Given problem -
Render the part of the material that opens with the line containing "Task: Download ramdisk setup v4.0.2.exe" and closes with the line containing "Action: [19, 67]", both included, as a JSON list of strings with one string per line and blank lines omitted.

** begin Material supplied **

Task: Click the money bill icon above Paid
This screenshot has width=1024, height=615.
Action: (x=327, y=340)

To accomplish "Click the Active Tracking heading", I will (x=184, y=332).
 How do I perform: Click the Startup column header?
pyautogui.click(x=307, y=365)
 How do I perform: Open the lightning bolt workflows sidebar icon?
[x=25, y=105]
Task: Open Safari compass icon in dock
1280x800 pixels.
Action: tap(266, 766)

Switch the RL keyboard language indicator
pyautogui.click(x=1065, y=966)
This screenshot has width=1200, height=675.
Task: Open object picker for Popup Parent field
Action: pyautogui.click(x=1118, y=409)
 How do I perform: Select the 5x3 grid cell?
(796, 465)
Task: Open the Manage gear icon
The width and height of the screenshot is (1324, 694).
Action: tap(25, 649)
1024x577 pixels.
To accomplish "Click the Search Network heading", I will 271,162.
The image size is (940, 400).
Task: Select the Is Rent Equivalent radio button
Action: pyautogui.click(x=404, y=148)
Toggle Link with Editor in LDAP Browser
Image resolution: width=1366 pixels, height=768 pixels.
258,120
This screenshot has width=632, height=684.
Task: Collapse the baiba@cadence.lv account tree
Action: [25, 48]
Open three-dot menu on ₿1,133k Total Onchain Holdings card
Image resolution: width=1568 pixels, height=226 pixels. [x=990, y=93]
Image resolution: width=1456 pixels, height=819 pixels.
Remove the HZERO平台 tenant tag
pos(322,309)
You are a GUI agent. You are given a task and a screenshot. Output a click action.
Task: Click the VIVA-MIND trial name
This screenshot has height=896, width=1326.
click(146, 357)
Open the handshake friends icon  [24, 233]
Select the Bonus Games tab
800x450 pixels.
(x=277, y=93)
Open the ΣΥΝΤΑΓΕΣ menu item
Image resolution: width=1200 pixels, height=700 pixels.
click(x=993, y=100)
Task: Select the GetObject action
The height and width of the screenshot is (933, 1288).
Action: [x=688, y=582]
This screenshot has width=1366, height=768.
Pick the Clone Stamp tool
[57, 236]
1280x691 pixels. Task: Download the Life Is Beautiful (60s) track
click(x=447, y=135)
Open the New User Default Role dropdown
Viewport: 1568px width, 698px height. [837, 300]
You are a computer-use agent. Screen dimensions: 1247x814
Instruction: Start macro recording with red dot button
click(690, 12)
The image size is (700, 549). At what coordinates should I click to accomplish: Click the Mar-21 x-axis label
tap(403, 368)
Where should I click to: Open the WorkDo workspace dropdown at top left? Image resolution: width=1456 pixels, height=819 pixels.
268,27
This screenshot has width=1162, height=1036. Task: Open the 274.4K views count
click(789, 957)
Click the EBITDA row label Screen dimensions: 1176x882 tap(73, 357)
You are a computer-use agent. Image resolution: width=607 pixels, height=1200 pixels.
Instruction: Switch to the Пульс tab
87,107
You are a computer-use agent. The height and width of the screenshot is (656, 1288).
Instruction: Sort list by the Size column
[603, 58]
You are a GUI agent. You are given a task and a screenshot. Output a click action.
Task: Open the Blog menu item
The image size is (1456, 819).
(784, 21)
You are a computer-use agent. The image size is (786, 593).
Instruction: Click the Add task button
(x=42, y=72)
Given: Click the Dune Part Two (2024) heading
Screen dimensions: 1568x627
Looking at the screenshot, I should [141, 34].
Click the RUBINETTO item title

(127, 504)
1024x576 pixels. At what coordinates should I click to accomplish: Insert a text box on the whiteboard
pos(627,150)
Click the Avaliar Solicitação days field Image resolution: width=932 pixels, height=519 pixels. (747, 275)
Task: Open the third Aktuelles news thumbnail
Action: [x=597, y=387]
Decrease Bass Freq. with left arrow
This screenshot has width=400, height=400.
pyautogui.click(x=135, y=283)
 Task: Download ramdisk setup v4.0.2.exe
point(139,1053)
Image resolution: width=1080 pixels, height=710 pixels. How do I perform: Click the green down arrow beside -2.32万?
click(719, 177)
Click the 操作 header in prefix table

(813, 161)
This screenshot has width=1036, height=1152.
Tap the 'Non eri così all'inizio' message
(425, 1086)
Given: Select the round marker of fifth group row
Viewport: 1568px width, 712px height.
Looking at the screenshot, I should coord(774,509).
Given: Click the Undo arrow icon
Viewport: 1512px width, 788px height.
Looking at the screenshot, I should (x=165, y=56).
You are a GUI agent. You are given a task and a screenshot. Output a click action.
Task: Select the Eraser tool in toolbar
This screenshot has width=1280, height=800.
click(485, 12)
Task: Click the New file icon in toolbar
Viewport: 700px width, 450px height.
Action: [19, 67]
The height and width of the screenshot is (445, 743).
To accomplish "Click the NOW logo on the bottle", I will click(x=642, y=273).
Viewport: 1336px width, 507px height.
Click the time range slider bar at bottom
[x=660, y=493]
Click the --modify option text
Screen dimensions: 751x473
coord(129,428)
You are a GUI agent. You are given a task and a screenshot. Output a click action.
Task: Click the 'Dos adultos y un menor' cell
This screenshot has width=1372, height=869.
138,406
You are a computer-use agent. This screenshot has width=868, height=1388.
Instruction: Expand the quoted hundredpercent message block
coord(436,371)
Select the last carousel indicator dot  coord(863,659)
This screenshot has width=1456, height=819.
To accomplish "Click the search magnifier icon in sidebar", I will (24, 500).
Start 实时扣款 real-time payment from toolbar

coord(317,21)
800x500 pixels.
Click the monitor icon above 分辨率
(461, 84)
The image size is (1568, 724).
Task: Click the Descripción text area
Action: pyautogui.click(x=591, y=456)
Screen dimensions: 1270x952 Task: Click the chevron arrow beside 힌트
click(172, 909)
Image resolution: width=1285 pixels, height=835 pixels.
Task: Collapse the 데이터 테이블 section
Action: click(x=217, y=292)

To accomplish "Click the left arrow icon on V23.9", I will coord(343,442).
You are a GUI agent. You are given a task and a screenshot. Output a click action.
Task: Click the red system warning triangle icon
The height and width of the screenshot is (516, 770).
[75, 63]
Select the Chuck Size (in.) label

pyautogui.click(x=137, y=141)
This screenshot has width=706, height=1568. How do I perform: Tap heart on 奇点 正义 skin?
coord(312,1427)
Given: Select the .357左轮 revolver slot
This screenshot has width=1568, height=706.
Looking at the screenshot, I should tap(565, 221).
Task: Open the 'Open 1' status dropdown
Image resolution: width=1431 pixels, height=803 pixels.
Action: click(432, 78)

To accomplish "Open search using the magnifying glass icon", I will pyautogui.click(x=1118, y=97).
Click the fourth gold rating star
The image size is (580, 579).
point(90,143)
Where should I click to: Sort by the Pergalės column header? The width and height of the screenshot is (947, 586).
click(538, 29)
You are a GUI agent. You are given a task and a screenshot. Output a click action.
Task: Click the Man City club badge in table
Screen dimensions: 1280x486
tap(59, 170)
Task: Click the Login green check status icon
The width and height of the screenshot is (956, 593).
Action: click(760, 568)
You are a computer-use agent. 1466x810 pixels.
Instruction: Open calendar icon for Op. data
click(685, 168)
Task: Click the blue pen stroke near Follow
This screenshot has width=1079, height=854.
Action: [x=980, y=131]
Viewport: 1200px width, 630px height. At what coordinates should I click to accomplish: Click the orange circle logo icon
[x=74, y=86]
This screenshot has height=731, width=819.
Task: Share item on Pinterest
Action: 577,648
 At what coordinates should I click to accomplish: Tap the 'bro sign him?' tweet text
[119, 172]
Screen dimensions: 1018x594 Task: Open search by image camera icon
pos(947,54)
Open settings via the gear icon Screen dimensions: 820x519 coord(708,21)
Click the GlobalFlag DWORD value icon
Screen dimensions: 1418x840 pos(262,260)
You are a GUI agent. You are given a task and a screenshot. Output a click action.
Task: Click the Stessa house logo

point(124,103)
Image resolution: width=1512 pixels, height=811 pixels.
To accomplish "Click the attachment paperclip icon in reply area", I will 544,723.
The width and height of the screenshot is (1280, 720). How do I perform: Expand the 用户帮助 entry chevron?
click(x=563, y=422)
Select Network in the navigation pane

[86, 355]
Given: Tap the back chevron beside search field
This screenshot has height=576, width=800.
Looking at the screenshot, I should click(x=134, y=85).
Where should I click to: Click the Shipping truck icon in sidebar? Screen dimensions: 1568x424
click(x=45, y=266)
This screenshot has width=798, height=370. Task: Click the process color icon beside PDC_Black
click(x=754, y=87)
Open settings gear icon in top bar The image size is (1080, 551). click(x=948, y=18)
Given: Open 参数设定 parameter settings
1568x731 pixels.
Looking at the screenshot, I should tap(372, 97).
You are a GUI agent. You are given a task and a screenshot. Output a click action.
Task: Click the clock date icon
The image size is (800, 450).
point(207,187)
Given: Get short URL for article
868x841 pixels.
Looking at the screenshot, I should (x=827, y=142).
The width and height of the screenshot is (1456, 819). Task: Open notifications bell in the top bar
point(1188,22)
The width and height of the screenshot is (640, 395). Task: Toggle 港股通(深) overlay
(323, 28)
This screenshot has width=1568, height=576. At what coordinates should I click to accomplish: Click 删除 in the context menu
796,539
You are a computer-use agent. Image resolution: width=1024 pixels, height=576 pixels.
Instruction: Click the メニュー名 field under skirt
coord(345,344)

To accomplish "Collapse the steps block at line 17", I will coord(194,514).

** end Material supplied **

Exercise result -
[
  " Task: Download ramdisk setup v4.0.2.exe",
  "point(139,1053)",
  "Image resolution: width=1080 pixels, height=710 pixels. How do I perform: Click the green down arrow beside -2.32万?",
  "click(719, 177)",
  "Click the 操作 header in prefix table",
  "(813, 161)",
  "This screenshot has width=1036, height=1152.",
  "Tap the 'Non eri così all'inizio' message",
  "(425, 1086)",
  "Given: Select the round marker of fifth group row",
  "Viewport: 1568px width, 712px height.",
  "Looking at the screenshot, I should coord(774,509).",
  "Given: Click the Undo arrow icon",
  "Viewport: 1512px width, 788px height.",
  "Looking at the screenshot, I should (x=165, y=56).",
  "You are a GUI agent. You are given a task and a screenshot. Output a click action.",
  "Task: Select the Eraser tool in toolbar",
  "This screenshot has width=1280, height=800.",
  "click(485, 12)",
  "Task: Click the New file icon in toolbar",
  "Viewport: 700px width, 450px height.",
  "Action: [19, 67]"
]